Proposed arrangement

Under the proposed an arrangement, the sleep testing provider, which has no physician ownership, would provide equipment and staffing for a sleep testing facility, while the hospital would own and maintain the space and bill for the “under arrangement” services. The sleep testing provider would also provide marketing and educational services to benefit the hospital by marketing the hospital’s sleep testing services to referring physicians and the community.

The sleep testing provider would be paid in three ways: 1) the hospital would pay an annual, fixed fee for the use of the equipment at fair market value, 2) the hospital would pay a second annual, pre-determined fee for marketing services at fair market value and 3) the hospital would pay a pre-determined fee for other services, including staffing, and supplies “as needed” (e.g., the service of sleep technician is only needed when a test is scheduled).

OIG analysis

Although the OIG determined that the arrangement would not meet safe harbors for equipment leases or personal services and management contracts because the precise schedule or interval length of “as needed” services cannot be determined in advance, the opinion states that the inability to meet safe harbor protection “is not fatal.”

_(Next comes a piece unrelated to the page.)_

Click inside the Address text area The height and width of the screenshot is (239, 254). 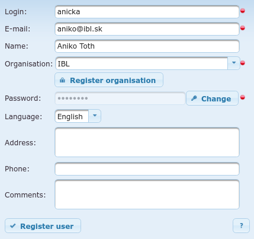147,142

Instead, the OIG determined that administrative sanctions would not be pursued as a result of key three determinations:

1. The proposed arrangement includes many safeguard present in the safe harbors.
The “agreement incorporates many key safeguard enumerated in the…safe harbors, including the use of aggregate, fixed fees that are consistent with fair market value in arm’s-length transactions and that do not take into account the volume or value of federal healthcare program business.”

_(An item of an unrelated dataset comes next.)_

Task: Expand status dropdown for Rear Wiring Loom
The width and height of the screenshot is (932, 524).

2. The proposed arrangement lacks characteristics of a suspect under-arrangement.
The OIG states the arrangement does not appear to include suspect characteristics of problematic “under arrangements.” For example, no referral source or physician has any interest in the entity. Additionally, while the entity would be in a position to generate referrals to the hospital’s sleep services because of its marketing function, “the provision of full-time services, combined with the aggregate, set in advance, fair market value fee structure of the proposed arrangement…would mitigate any undue or additional incentive to general unnecessary or an increased volume of sleep tests.”

3. Other characteristics also reduce risk under the Anti-Kickback Statute. Additionally, the OIG states the arrangement has “an acceptably low risk of improperly influencing or rewarding referrals,” due to the fact that 1) no physician has any financial interest in the sleep testing provider, 2) remuneration would be at fair market value and fees would not take into account referrals, 3) the hospital would assume business risk for the testing services and 4) fees charges for equipment and services would be set in advance.